++++ TEXT SECTION

# dma timeout error with new drive

## thetroyv

im using gentoo kernel 2.6.9 i think... and i got a new hitachi deskstar HDS722512VLAT80...well when i start up my computer one of the first things that happens after i start booting gentoo is a dma timeout error of the main drive:

/dev/ide/host0/bus0/target0/lun0:<4>hda: dma_timer expiry: dma status == 0x61

hda: DMA timeout error

hda:dma timeout error: status = 0x58 { DriveReady SeekComplete DataRequest }

ide: failed opcode was: unknown

p1 p2 p3 p4 <<4> hda: dma_timer_expiry: dma status ==0x61

hda: DMA timout error

hda dma timeout error: status = 0x58 { DriveReady SeekComplete DataRequest }

ide: failed opcode was: unknown

p5<p4> hda: dma_timer_expiry: dma status ==0x61

there are several ponts where it waits some time... but after a while it finishes booting up fine with no other errors.

i also ran th drive fitness test provided by hitachi and it said the drive was ok

any help would be great.

++++++++

SET EXERCISE 1:
Which flag names appear inside the curly braces in the DMA timeout post?
SET EXERCISE 2:
In the DMA timeout post, write out the lines starting with "hda: DMA timout" and going on through "no other errors.", but swap "opcode" for "operation code".

++++ MATERIAL

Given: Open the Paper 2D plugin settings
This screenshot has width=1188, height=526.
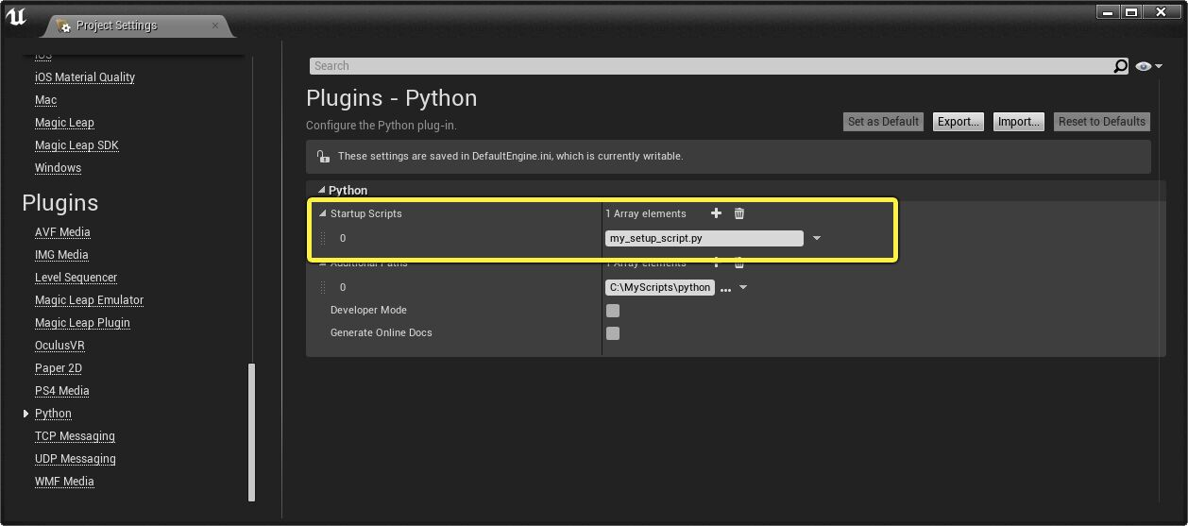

++++++++

RESPONSE 1:
DriveReady, SeekComplete, DataRequest

RESPONSE 2:
hda: DMA timout error

hda dma timeout error: status = 0x58 { DriveReady SeekComplete DataRequest }

ide: failed operation code was: unknown

p5<p4> hda: dma_timer_expiry: dma status ==0x61

there are several ponts where it waits some time... but after a while it finishes booting up fine with no other errors.